Di sisi lain, Apsfyi mengungkapkan rasa terima kasihnya atas apa yang telah dilakukan oleh Kementerian Perdagangan (Kemendag) maupun Kementerian Perindustrian (Kemenperin) untuk mengendalikan importasi tekstil dan pakaian jadi melalui Permendag No.36/2023 dan Permenperin No.5/2024.
"Kami sangat paham bahwa sejak dikeluarkannya kedua aturan ini, para importir dan oknum rekanannya di Bea Cukai tidak senang dan membuat berbagai dinamika hingga akhirnya pemerintah terpaksa mengeluarkan aturan relaksasi impor melalui Permendag 8 2024 karena tersudut.

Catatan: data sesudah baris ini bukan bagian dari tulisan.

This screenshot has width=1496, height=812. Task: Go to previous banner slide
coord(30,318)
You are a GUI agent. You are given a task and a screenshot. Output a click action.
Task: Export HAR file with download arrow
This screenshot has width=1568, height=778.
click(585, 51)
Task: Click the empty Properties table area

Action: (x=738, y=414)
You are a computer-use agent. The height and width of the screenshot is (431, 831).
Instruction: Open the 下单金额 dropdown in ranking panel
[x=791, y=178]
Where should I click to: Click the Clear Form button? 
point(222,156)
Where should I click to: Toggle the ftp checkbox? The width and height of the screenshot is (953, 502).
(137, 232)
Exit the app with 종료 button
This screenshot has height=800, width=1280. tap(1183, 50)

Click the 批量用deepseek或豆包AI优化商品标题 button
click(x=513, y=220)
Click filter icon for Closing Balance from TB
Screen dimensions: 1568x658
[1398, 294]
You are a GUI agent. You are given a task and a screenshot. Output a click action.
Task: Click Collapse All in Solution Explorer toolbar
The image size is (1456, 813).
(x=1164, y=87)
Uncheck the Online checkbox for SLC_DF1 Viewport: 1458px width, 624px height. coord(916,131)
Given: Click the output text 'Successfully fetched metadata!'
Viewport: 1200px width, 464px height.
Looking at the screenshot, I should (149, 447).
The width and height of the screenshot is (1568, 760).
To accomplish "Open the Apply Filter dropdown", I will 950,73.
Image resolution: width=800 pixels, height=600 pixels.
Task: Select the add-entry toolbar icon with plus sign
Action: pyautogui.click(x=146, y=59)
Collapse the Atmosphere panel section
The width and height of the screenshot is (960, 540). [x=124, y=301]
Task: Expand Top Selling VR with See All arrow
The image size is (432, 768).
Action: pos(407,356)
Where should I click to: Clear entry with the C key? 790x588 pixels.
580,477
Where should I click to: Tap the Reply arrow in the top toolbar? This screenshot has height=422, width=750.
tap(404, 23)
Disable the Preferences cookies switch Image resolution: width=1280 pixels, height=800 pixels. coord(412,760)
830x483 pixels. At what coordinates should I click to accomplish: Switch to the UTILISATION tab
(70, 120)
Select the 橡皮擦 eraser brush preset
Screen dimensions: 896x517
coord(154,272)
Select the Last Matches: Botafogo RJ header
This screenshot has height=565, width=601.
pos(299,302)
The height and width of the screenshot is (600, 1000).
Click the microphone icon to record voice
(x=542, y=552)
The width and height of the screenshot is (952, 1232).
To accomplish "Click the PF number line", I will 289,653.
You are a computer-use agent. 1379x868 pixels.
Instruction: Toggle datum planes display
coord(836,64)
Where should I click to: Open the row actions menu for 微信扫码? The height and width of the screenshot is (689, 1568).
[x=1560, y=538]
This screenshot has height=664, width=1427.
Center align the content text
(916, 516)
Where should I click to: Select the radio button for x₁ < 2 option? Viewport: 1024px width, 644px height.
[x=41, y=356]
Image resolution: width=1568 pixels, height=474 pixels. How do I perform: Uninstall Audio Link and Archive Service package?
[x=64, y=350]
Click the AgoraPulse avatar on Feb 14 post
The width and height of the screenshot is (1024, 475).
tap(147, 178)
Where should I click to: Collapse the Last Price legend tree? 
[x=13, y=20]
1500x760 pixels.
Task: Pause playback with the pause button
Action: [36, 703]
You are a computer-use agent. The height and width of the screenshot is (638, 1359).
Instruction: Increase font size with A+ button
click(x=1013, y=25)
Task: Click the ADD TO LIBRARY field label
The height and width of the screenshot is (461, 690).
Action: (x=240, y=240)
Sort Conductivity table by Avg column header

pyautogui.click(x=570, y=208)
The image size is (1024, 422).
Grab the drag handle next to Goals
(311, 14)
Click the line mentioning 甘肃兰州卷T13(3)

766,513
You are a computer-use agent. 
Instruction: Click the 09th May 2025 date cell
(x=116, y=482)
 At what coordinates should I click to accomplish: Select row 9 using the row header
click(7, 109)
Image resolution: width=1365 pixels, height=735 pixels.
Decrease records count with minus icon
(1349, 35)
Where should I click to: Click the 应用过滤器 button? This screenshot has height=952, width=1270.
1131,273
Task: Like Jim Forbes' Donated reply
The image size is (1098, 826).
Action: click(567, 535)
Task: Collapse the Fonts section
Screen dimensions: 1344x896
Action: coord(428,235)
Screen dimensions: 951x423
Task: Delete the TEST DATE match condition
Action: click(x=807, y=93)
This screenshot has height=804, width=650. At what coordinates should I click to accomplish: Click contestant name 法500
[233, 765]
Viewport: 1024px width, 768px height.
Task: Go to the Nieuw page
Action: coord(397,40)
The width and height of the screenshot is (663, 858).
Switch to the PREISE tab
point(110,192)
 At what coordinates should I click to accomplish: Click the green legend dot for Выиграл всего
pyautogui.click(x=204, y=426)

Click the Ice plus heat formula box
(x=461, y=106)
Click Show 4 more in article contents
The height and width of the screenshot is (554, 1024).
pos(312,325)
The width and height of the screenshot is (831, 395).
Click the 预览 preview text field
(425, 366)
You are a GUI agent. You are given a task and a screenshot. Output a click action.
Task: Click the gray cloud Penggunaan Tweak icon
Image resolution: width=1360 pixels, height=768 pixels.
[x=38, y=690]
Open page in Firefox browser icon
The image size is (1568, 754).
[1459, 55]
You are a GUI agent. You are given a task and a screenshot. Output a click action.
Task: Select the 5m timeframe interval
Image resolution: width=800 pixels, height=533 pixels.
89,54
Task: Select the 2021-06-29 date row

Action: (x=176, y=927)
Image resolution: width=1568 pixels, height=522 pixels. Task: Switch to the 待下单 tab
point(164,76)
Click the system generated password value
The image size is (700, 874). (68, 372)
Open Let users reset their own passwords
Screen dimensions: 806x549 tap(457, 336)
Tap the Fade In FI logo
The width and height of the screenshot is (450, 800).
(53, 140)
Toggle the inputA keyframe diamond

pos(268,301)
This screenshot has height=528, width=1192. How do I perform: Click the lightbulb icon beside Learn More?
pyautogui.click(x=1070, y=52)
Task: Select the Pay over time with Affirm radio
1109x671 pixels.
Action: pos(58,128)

Di sini kita lihat bagaimana oknum Bea Cukai bersama para mafia impor melakukan perlawanan atas perintah Presiden pada 6 Oktober 2023," terangnya.
Untuk itu, ia mengapresiasi langkah Kemendag yang akan membentuk satuan tugas (satgas) bersama Kamar Dagang dan Industri (Kadin) Indonesia untuk memberantas produk impor ilegal di pasar domestik.
Terlebih, Kemendag menurutnya mempunyai alat dan payung hukum terkait dengan perlindungan konsumen untuk memberantas bahkan menyita barang beredar dipasar yang tidak sesuai ketentuan label berbahasa Indonesia, aturan K3L hingga SNI wajib.
Senada dengan Redma, Ketua Ikatan Pengusaha Konveksi Berkarya (IPKB) Nandi Herdiaman menyatakan pemberantasan barang impor ilegal yang beredar di pasar adalah bagian dari apa yang dituntut oleh kalangan pengusaha IKM tekstil.
"Di sini kami melihat Kemendag sangat paham bahwa permasalahan utamanya adalah barang impor ilegal, sehingga dengan kewenangannya Kemendag berupaya menyelesaikan permasalahan sektor tekstil dan pakaian jadi," tutur Nandi.
Namun, pihaknya tetap mengingatkan bahwa permasalahan utama adalah masuknya barang umoir ilegal di pelabuhan, dan hal tersebut jadi tanggung jawab Bea Cukai.
"Kami minta Menteri Keuangan bertanggung jawab atas apa yang menimpa kami, PHK dan penutupan pabrik terjadi dimana-mana akibat ulah oknum pejabat dan petugas Bea Cukai yang memfasilitasi importir pedagang dan perusahaan logistik nakal untuk terus menjalankan praktik importasi ilegal," tegasnya.